Pharmacokinetics of Tiaprofenic Acid in Humans: Lack of Stereoselectivity in Plasma Using Both Direct and Precolumn Derivatization Methods

Abstract

A new direct stereospecific HPLC method was developed to assay tiaprofenic acid (TA) enantiomers in plasma. It has been reported previously that TA exhibits nonstereoselective pharmacokinetics in humans using an indirect stereospecific HPLC assay. The indirect assay involves formation of diastereomers through reaction of the carboxylic acid moiety with a coupling reagent, 2,2,2-trichloroethyl chloroformate, to form a mixed anhydride, followed by formation of an amide using l-leucinamide. A recent report suggests the possibility of the existence of a small but significant difference between the pharmacokinetics of TA enantiomers in humans when a direct HPLC method was used for analysis of plasma samples. The discrepancy between the two reports may be explained by partial or complete chiral conversion during derivatization. We have studied the possibility of racemization using both direct and indirect methods.
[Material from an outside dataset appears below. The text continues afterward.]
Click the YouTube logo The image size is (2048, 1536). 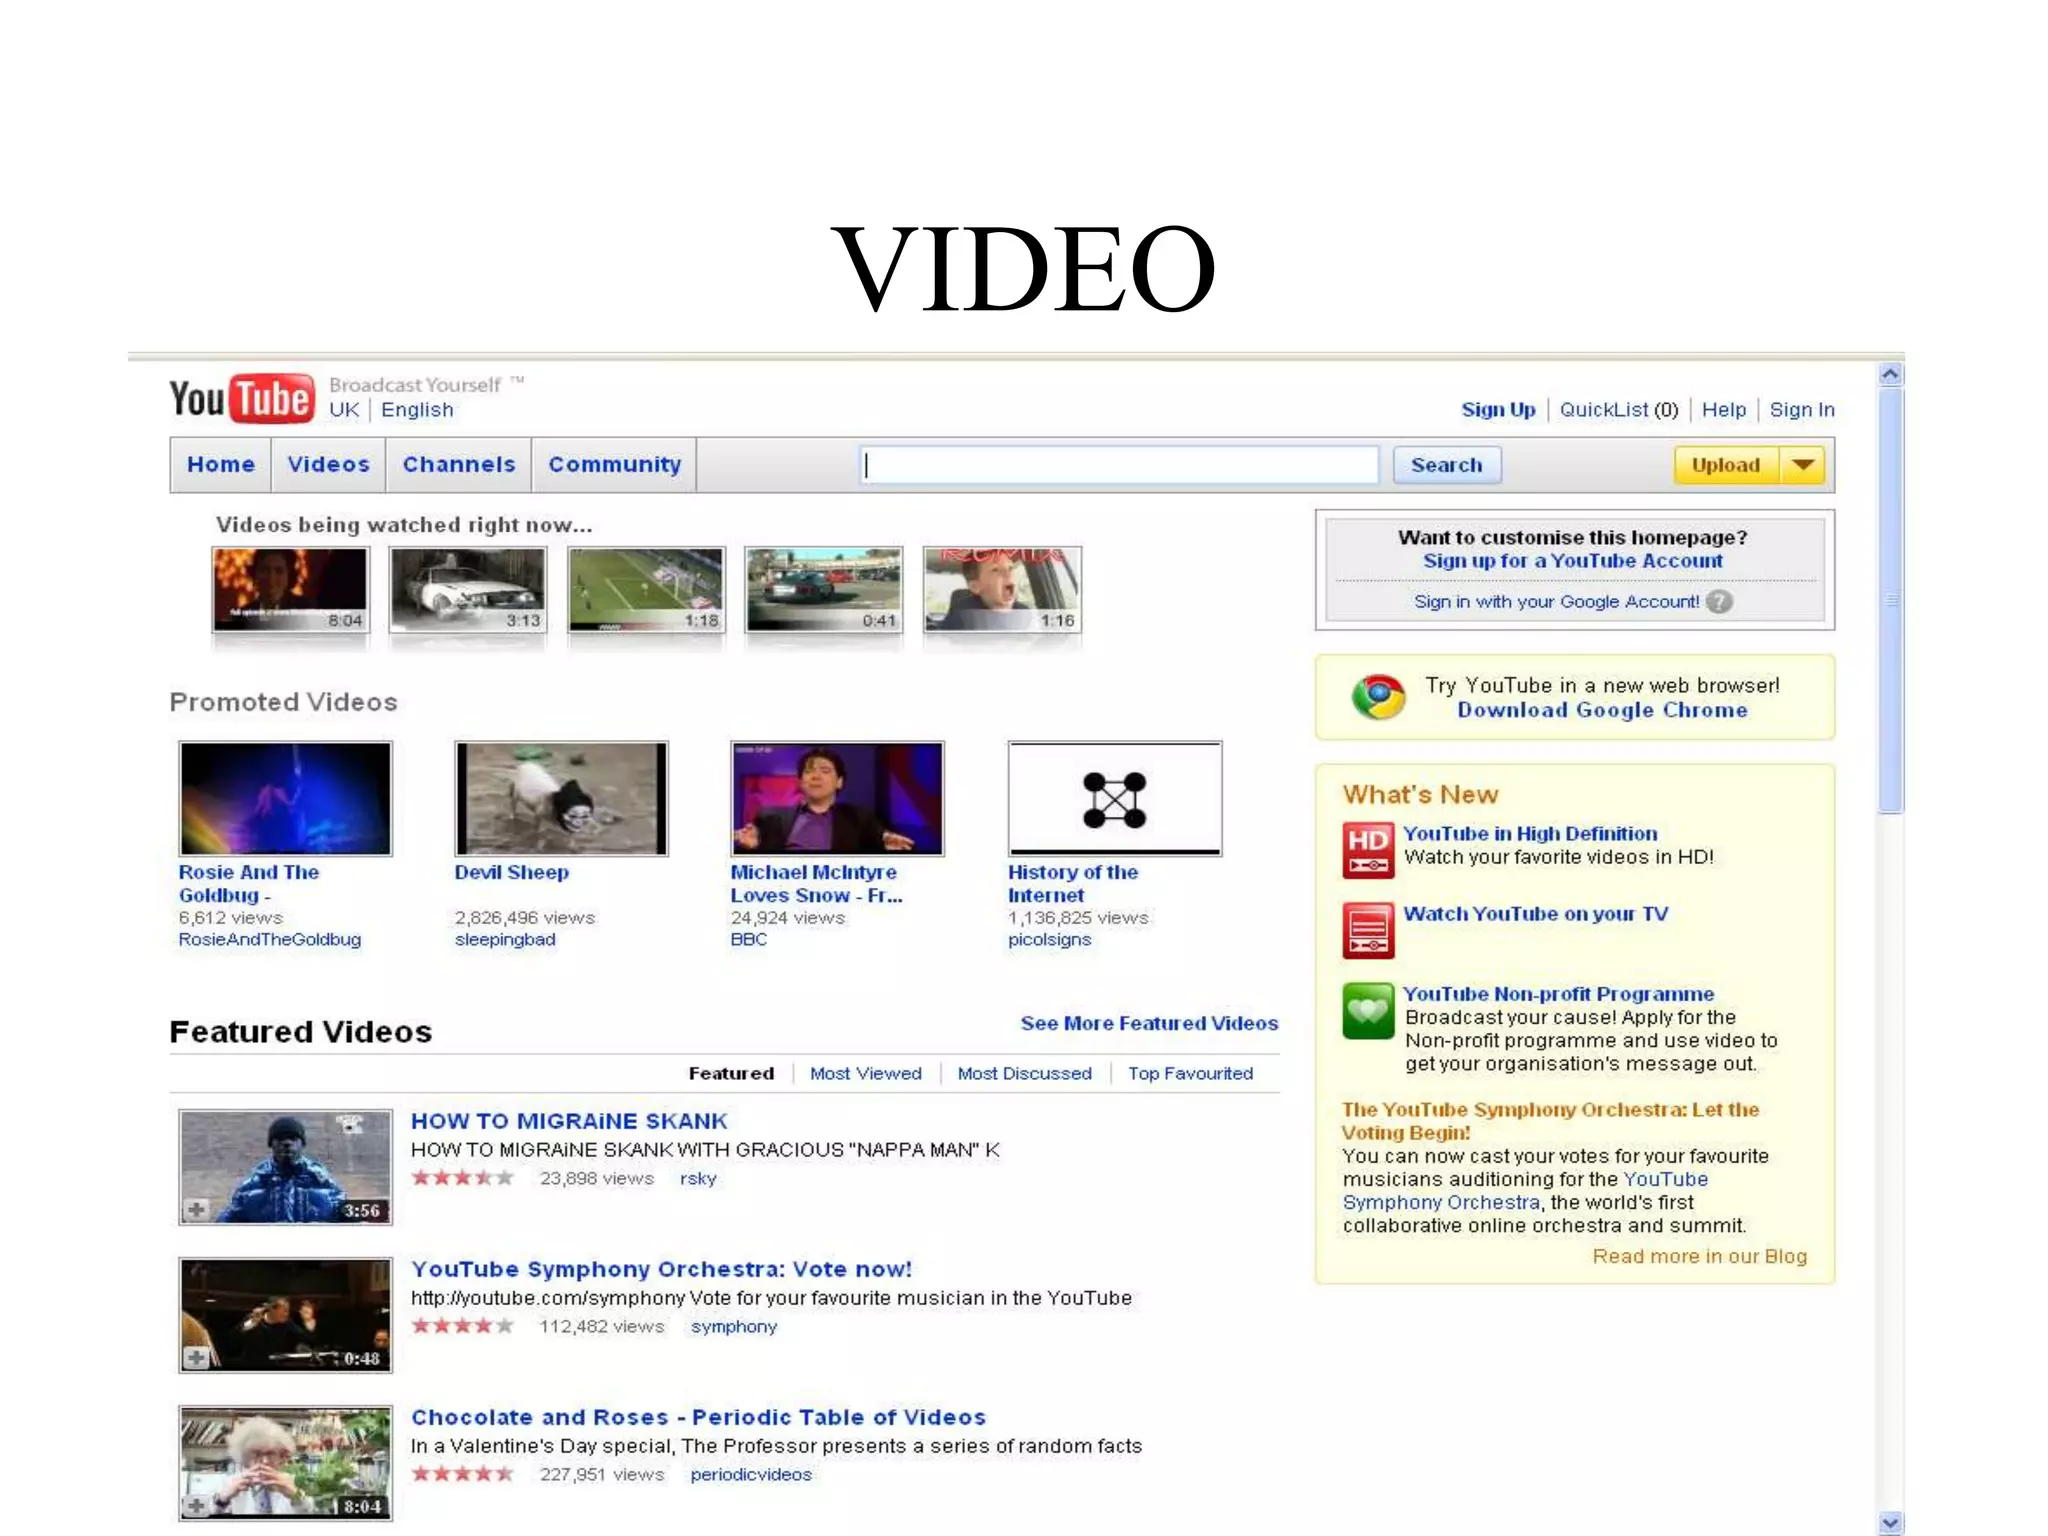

In addition, the pharmacokinetics of TA enantiomers were compared after single oral doses of 300mg of TA administered to 4 healthy volunteers as a conventional tablet and a sustained release formulation using both assays. The reported direct HPLC assay is suitable for analysis of plasma samples as reflected from small intra- and interday coefficients of variation (<10%) and suitable sensitivity (0.025 µg/mL). There was no chiral conversion when a stereochemically pure (>98.6%) enantiomer was subjected to the direct method. The derivatization of the enantiomers with l-leucinamide, however, resulted in approximately 7% chiral conversion. Nevertheless, the plasma concentration–time profiles of (R)- and (S)-TA were not significantly different using either methods. This finding indicates that both direct and indirect HPLC methods are suitable for pharmacokinetic study of TA enantiomers. There is no evidence for the existence of stereoselectivity in the disposition kinetics of TA enantiomers in humans.